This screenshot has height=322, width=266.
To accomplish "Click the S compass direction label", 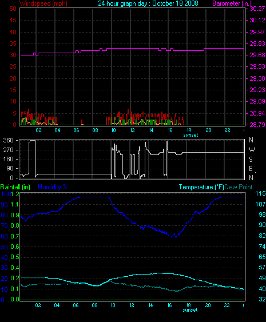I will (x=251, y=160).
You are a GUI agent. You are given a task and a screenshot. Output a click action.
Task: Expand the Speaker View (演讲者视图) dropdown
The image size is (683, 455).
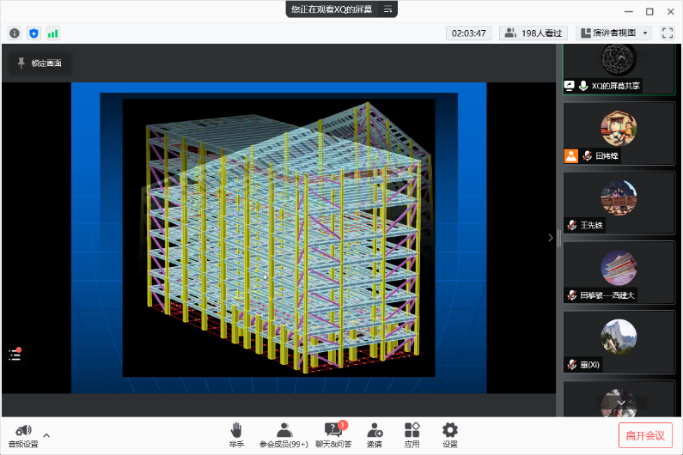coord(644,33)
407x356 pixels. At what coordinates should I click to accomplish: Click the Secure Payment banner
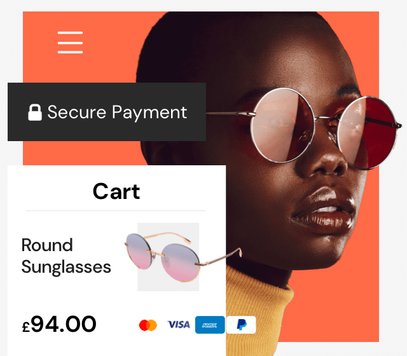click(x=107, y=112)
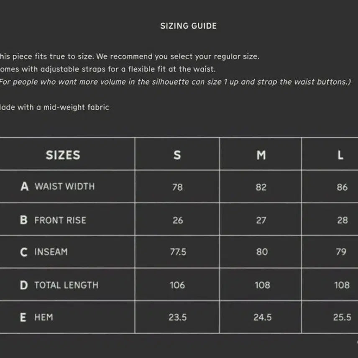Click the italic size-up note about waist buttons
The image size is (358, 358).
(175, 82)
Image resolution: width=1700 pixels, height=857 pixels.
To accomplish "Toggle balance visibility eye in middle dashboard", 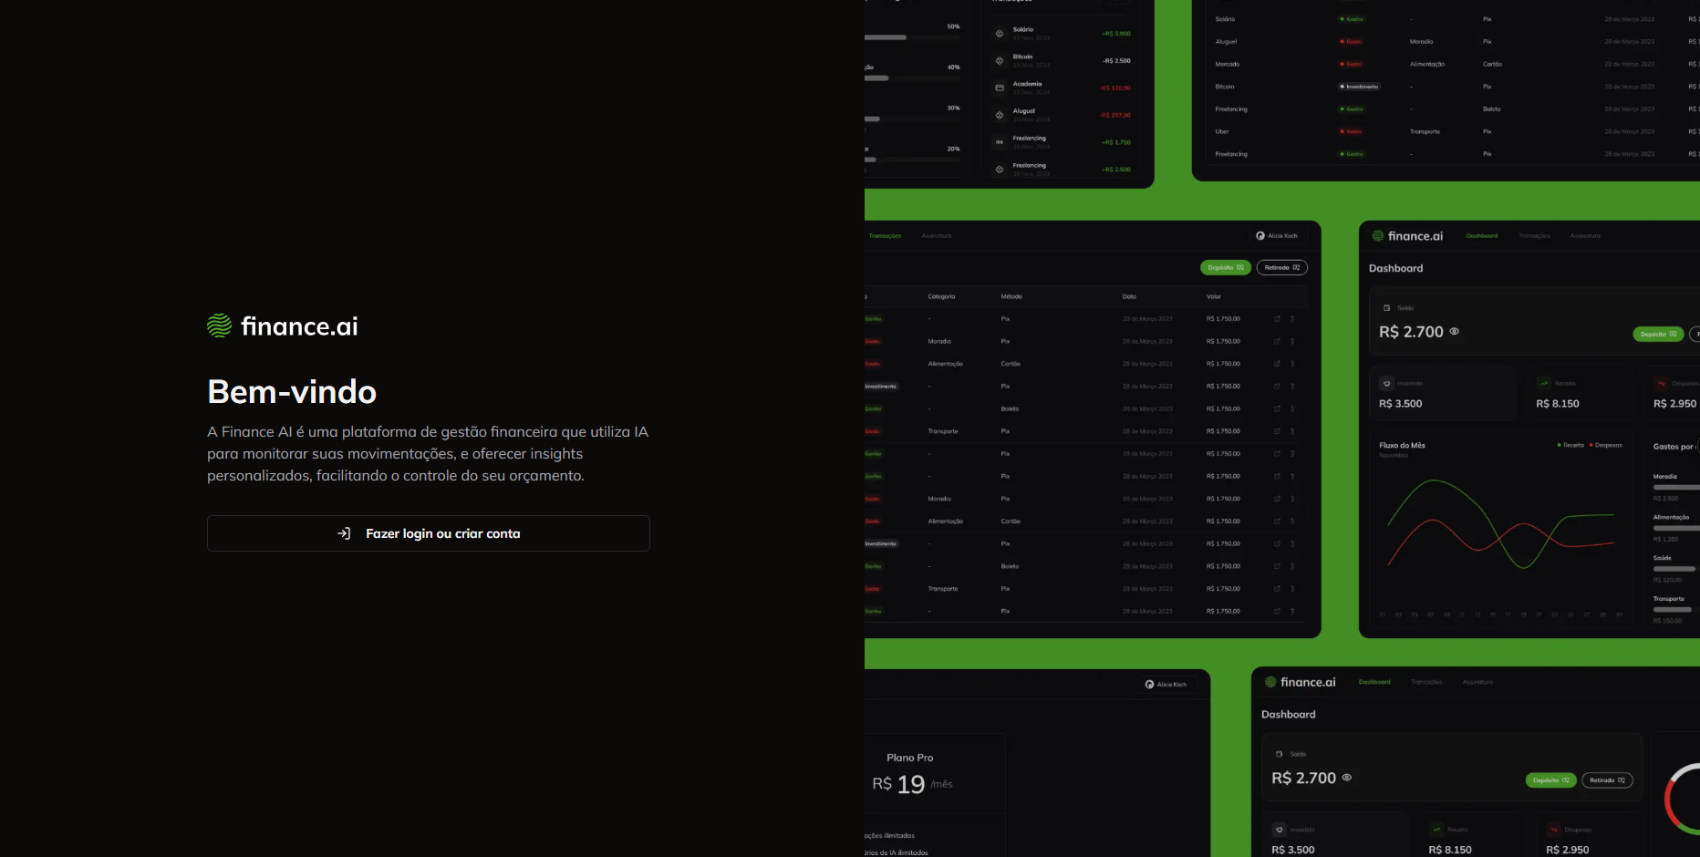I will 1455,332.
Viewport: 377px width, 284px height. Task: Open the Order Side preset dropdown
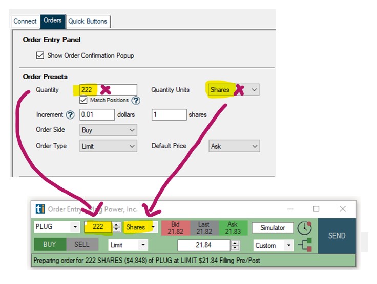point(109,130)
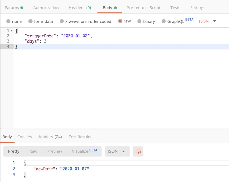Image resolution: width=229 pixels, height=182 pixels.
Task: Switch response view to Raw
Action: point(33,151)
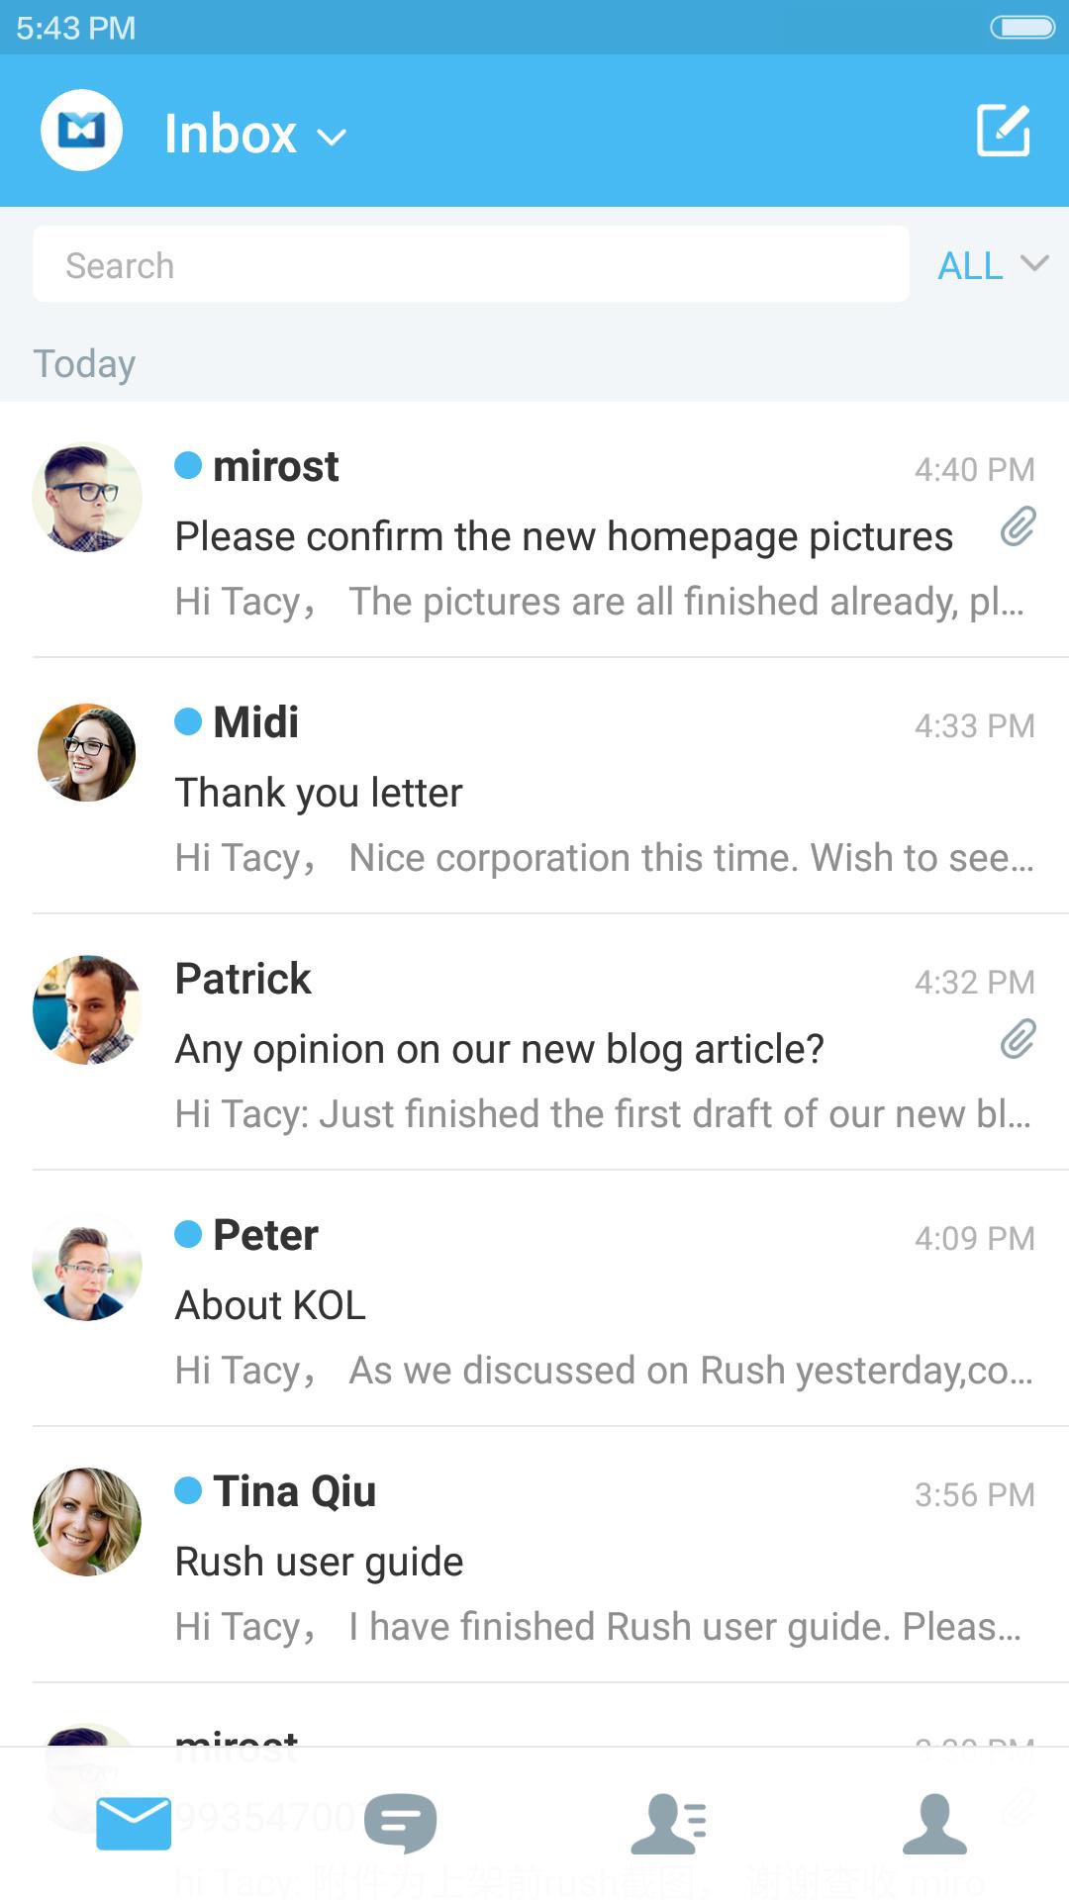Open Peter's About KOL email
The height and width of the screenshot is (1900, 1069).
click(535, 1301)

...

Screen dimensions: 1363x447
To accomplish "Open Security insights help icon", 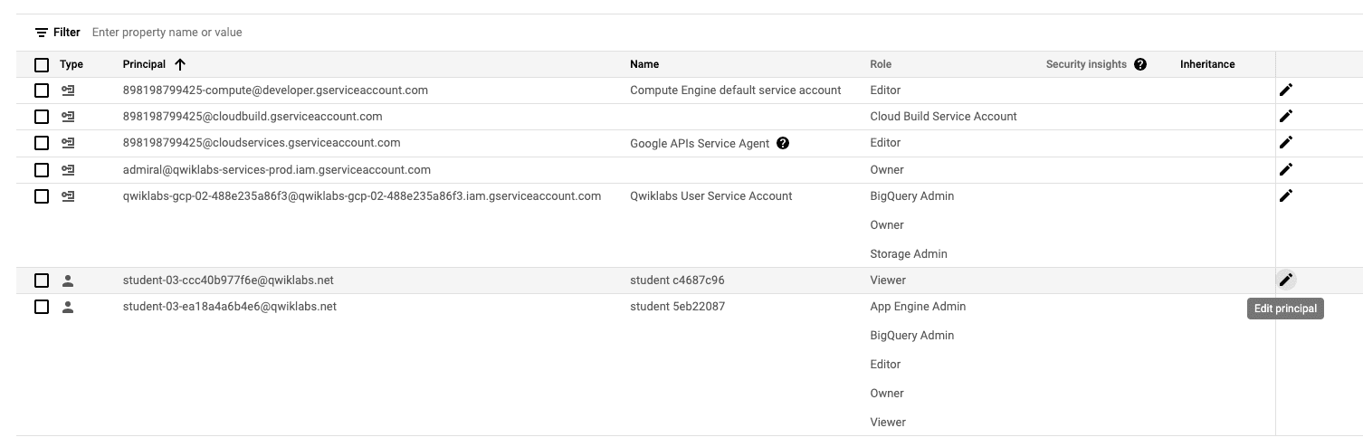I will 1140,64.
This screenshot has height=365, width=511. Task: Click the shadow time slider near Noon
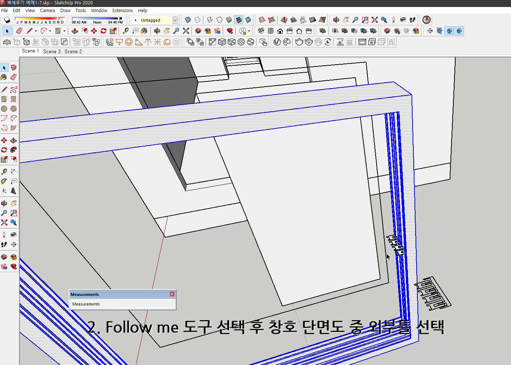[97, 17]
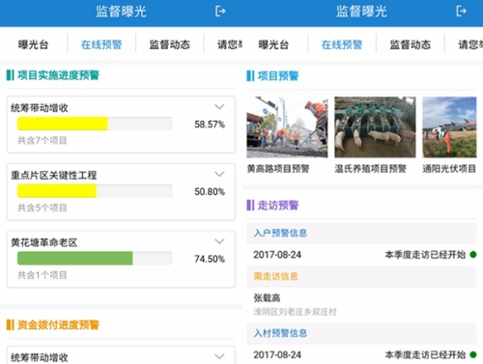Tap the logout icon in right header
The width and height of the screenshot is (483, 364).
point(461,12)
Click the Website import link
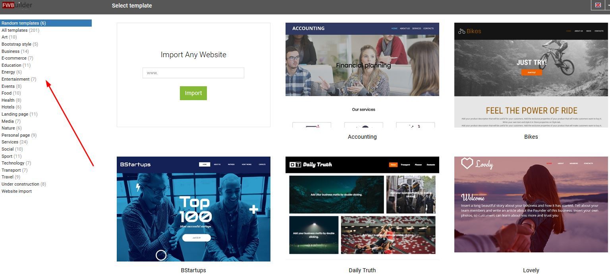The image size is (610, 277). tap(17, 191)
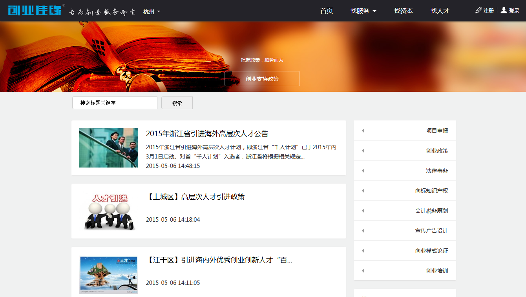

> [Exercise requirements]
List every line of the data above that contains the string "screenshot", copying each one in full. Case counts.

> [Written response]
This screenshot has height=322, width=266.
You are a GUI agent. You are given a task and a screenshot. Output a click action.
The height and width of the screenshot is (1900, 1069).
This screenshot has height=365, width=511. Task: Click the shadow time slider near Noon
The width and height of the screenshot is (483, 364).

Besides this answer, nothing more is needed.